Python TypeError:无法在类似字符串的对象上使用字节模式_Python_Regex_Python 3.x_Tokenize

Python TypeError:无法在类似字符串的对象上使用字节模式

python regex python-3.x

Python TypeError:无法在类似字符串的对象上使用字节模式,python,regex,python-3.x,tokenize,Python,Regex,Python 3.x,Tokenize,我试图把一个句子标记成单词。在下面的代码中，我尝试使用一些预定义的拆分参数将句子拆分为单词 import re _WORD_SPLIT = re.compile(b"([.,!?\"':;)(])") def basic_tokenizer(sentence): words = [] for space_separated_fragment in sentence.strip().split(): words.extend(_WORD_SPLIT.split(s

我试图把一个句子标记成单词。在下面的代码中，我尝试使用一些预定义的拆分参数将句子拆分为单词

import re
_WORD_SPLIT = re.compile(b"([.,!?\"':;)(])")

def basic_tokenizer(sentence):
    words = []
    for space_separated_fragment in sentence.strip().split():
        words.extend(_WORD_SPLIT.split(space_separated_fragment))
    return [w for w in words if w]

basic_tokenizer("I live, in Mumbai.")

它向我显示了一个错误：

TypeError:无法在类似字符串的对象上使用字节模式

早些时候，这段代码对我来说运行正常，但当我重新安装并安装

tensorflow

时，它显示了一个错误。我还使用了

.decode（）

函数，但它并没有解决我的问题

我在Ubuntu上使用python3.6。

在编译

re

时，您给了一个byte对象，在调用它时，您给了一个string对象

空格\u separated\u片段

将其转换为字节，同时将其传递给

\u WORD\u SPLIT

：

import re
_WORD_SPLIT = re.compile(b"([.,!?\"':;)(])")

def basic_tokenizer(sentence):
    words = []
    for space_separated_fragment in sentence.strip().split():
        words.extend(_WORD_SPLIT.split(space_separated_fragment.encode()))
    return [w for w in words if w]

basic_tokenizer("I live, in Mumbai.")

在编译

re

时，您给出了一个byte对象，在调用它时，您给出了一个string对象

space\u separated\u fragment

将其转换为字节，同时将其传递给

\u WORD\u SPLIT

：

import re
_WORD_SPLIT = re.compile(b"([.,!?\"':;)(])")

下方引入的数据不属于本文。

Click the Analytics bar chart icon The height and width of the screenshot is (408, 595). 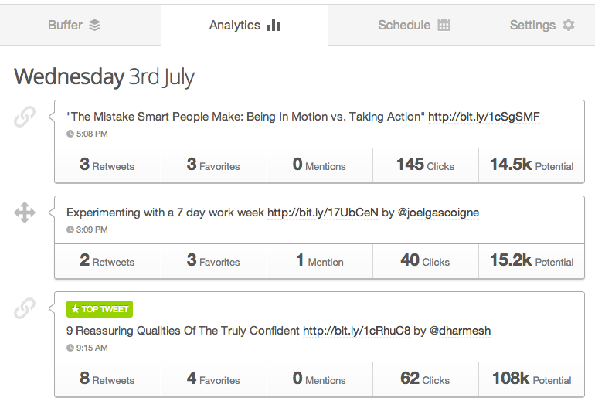pos(274,25)
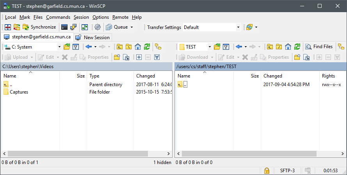Click the Find Files button
Viewport: 347px width, 175px height.
pyautogui.click(x=319, y=47)

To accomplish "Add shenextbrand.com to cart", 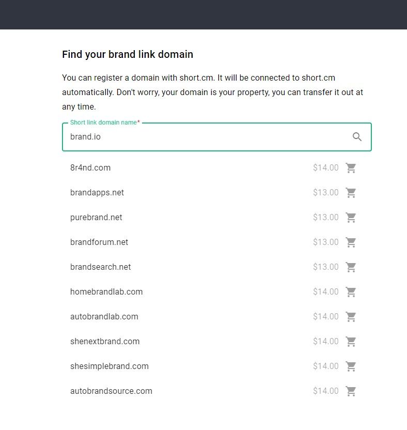I will (351, 341).
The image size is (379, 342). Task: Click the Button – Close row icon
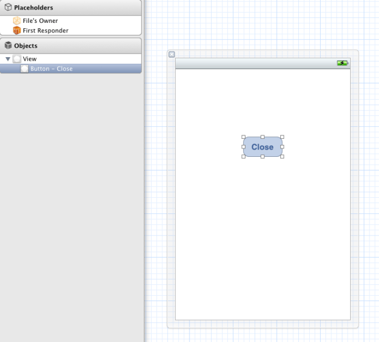pyautogui.click(x=25, y=69)
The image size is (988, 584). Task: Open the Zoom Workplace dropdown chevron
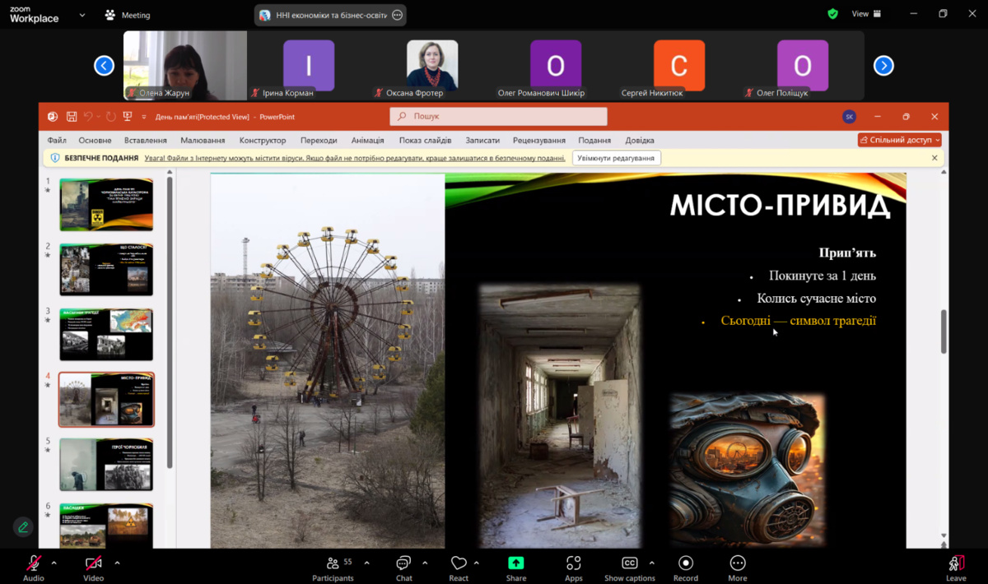82,15

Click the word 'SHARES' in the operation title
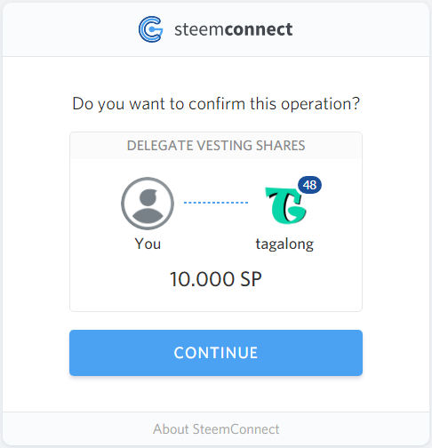click(x=281, y=146)
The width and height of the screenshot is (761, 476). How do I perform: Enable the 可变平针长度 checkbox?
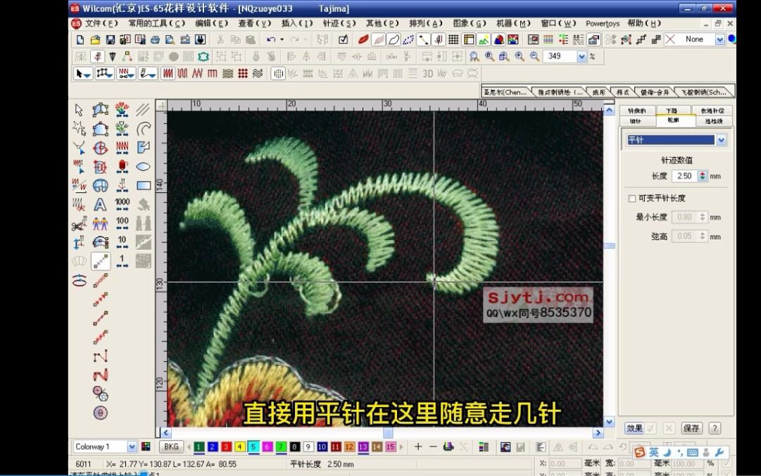coord(631,198)
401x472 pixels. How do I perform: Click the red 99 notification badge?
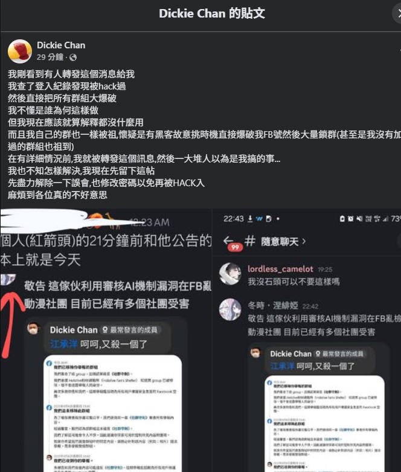tap(236, 247)
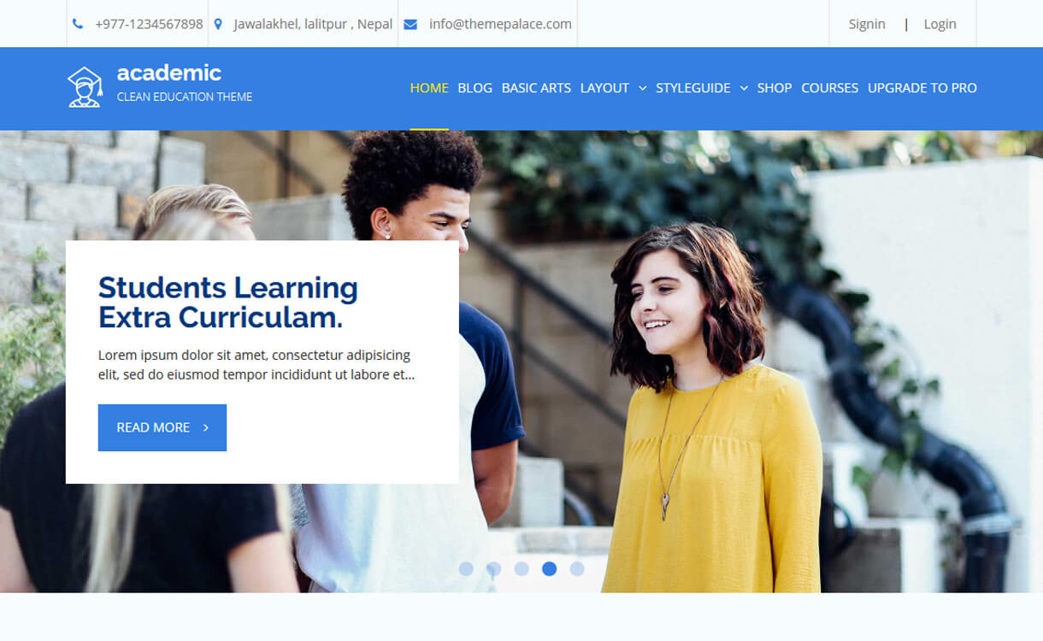The height and width of the screenshot is (641, 1043).
Task: Click the phone icon in top bar
Action: tap(78, 24)
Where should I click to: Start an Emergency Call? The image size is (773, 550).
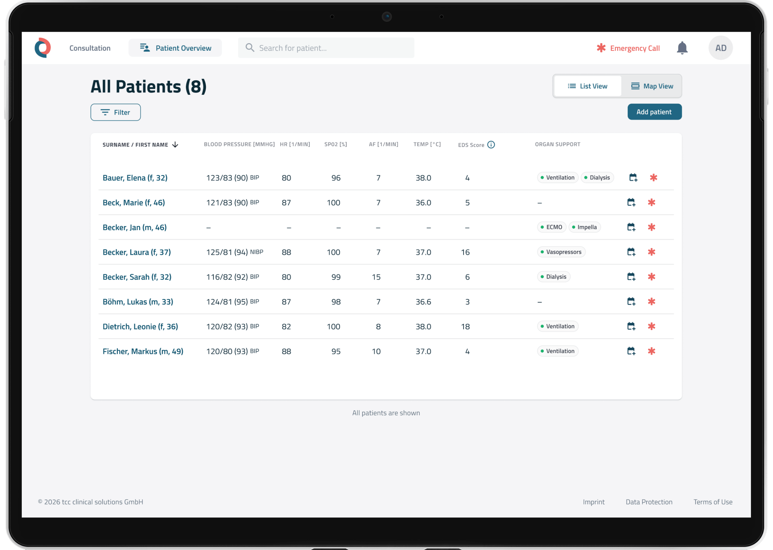(x=628, y=48)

def basic_tokenizer(sentence):
    words = []
    for space_separated_fragment in sentence.strip().split():
        words.extend(_WORD_SPLIT.split(space_separated_fragment.encode()))
    return [w for w in words if w]

basic_tokenizer("I live, in Mumbai.")

re.compile

采用普通字符串

re.compile

采用普通字符串

b“（[，！？\”：；）（]）”

r“（[，！？\”：；）（]）”

检查我下面的答案，看看它是否对你有帮助<代码>b“（[，！？\”：；）（]）”->

r“（[，！？\”：；）（]）”

检查我下面的答案，看看它是否对您有帮助！请注意，这将输出一个字节字符串列表：

[b'I'，b'live'，b'，，b'in'，b'Mumbai'，b'.]

请注意，这将输出一个字节字符串列表：

[b'I'，b'live'，b'，，b'in'，b'Mumbai'，b'.]